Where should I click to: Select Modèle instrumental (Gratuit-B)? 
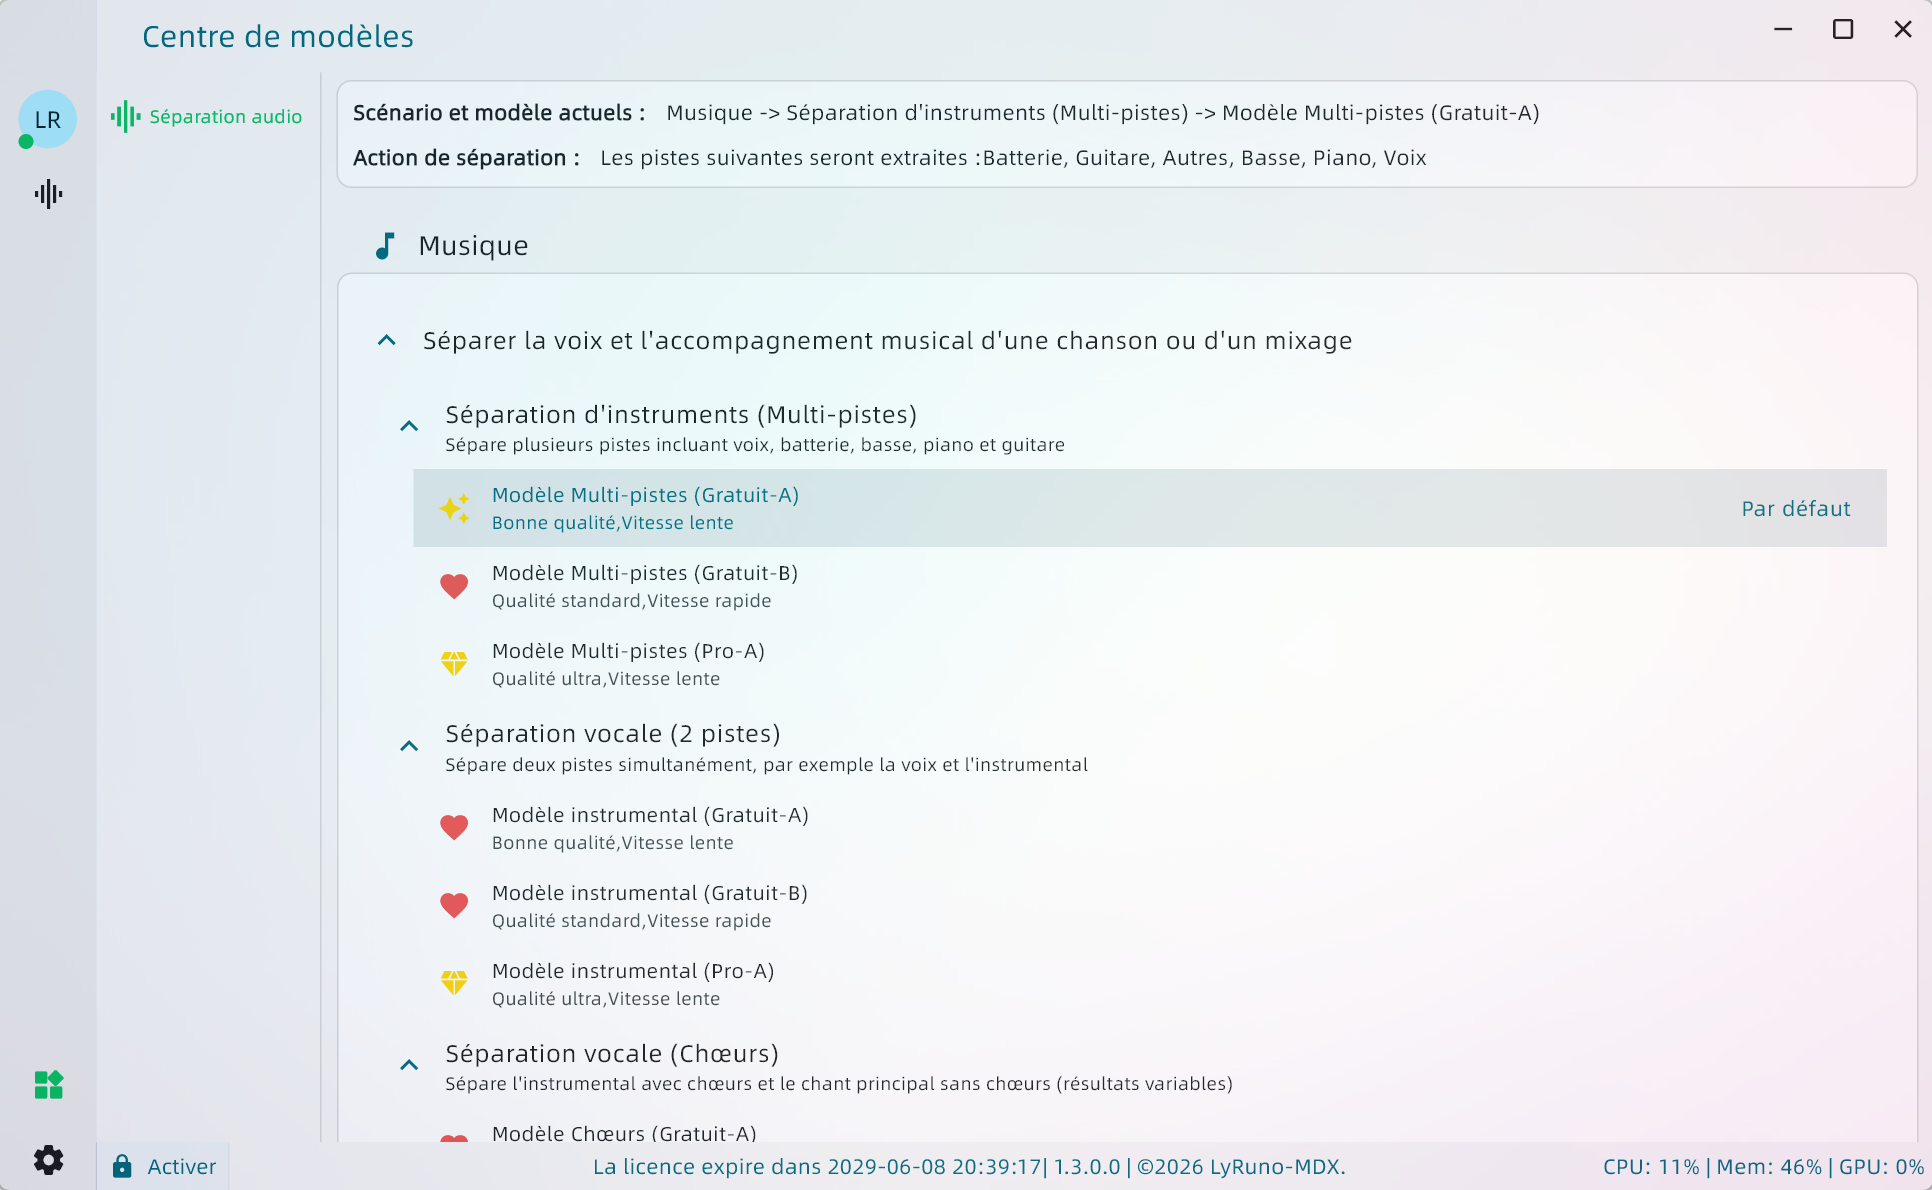tap(650, 906)
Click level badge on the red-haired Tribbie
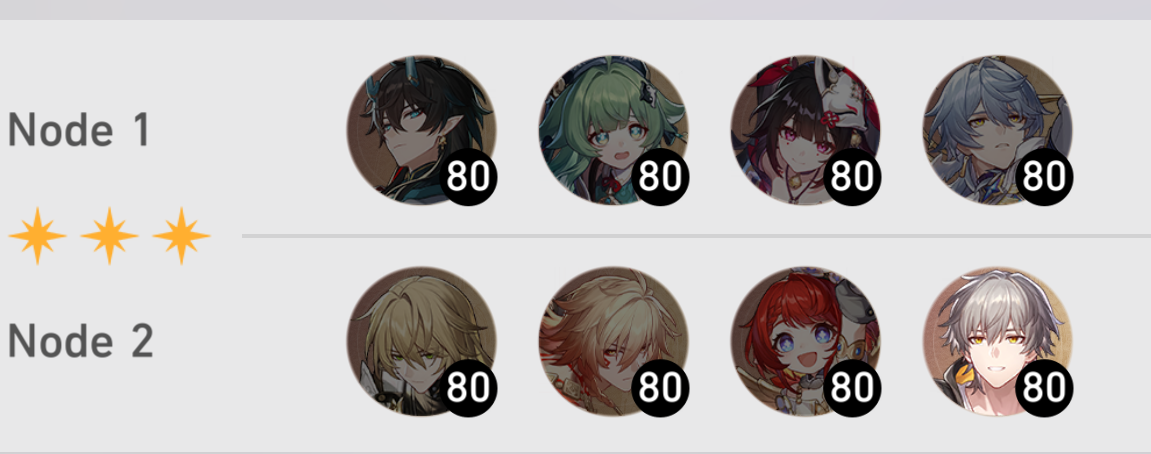 [852, 387]
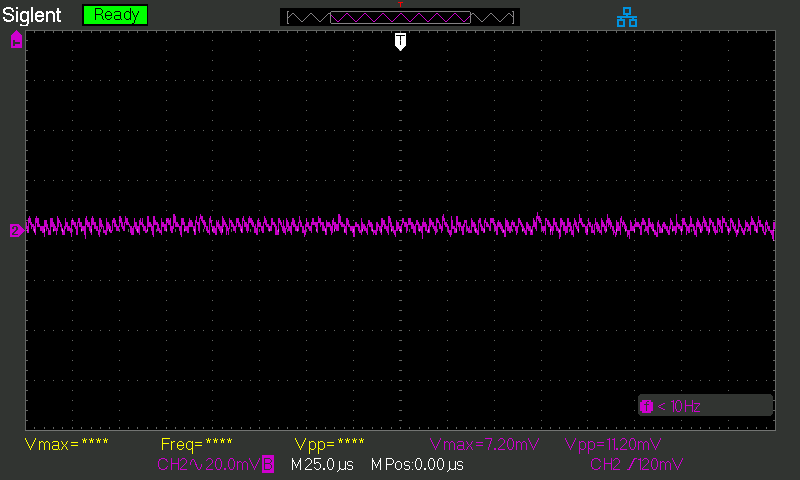Click the small red T above waveform overview
This screenshot has height=480, width=800.
401,4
────────────────────────────────────────
Try it
Could you set down the data exactly as given, minus its pictures?

Response area
Where should I click to: Select Modèle instrumental (Gratuit-B)? 
tap(650, 906)
Click level badge on the red-haired Tribbie
 [852, 387]
Click the small red T above waveform overview
This screenshot has height=480, width=800.
401,4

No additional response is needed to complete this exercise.